* Set problem *
Reproduce the items below verbatim, from the line containing "1136x1064 pixels. Task: Copy" to the line containing "The width and height of the screenshot is (750, 845).", including both of those lines.

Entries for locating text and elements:
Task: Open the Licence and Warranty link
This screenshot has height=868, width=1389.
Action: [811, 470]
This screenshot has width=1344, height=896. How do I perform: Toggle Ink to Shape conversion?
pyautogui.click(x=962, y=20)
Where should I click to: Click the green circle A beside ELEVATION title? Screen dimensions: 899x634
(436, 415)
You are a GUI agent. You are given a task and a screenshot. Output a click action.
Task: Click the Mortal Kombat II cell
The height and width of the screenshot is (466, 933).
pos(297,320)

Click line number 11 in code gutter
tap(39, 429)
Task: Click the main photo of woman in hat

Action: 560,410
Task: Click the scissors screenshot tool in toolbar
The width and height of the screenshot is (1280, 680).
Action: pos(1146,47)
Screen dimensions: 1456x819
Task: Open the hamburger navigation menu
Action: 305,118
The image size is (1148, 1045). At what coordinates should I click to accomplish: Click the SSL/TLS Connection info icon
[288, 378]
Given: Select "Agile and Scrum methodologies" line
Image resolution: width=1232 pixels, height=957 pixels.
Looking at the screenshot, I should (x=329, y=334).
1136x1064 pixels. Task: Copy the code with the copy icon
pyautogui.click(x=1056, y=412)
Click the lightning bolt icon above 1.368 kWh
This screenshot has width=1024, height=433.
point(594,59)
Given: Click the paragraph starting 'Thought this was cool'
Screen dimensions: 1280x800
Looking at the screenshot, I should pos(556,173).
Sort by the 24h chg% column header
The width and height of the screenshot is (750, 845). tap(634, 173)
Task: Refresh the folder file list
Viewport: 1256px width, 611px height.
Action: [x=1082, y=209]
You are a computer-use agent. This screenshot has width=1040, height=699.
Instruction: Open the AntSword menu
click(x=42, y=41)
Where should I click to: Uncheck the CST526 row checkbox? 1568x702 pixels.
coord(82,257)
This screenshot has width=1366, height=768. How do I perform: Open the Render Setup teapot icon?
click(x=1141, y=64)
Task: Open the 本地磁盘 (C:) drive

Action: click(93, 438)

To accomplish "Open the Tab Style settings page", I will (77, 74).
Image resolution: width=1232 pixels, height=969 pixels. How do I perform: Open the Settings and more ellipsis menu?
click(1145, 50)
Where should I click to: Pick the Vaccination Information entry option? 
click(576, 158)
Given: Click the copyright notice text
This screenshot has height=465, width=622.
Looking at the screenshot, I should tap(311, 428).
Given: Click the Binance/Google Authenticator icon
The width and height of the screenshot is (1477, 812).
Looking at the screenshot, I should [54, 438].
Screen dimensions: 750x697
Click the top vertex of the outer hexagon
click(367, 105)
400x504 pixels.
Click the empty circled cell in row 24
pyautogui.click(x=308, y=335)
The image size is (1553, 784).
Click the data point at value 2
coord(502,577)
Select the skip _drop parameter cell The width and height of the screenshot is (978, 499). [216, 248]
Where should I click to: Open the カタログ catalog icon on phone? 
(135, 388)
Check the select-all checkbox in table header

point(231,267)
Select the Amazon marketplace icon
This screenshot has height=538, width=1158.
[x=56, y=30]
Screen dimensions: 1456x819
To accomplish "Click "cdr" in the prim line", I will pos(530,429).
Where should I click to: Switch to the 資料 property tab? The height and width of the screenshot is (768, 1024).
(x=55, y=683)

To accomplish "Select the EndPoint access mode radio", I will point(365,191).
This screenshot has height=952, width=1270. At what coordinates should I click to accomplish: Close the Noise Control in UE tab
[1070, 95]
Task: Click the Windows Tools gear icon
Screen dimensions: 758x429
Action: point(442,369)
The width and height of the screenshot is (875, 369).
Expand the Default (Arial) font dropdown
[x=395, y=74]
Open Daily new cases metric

* Task result *
1136x1064 pixels. Task: Copy the code with the copy icon
pyautogui.click(x=1056, y=412)
Click the lightning bolt icon above 1.368 kWh
This screenshot has width=1024, height=433.
point(594,59)
Given: Click the paragraph starting 'Thought this was cool'
Screen dimensions: 1280x800
Looking at the screenshot, I should pos(556,173).
Sort by the 24h chg% column header
The width and height of the screenshot is (750, 845). tap(634, 173)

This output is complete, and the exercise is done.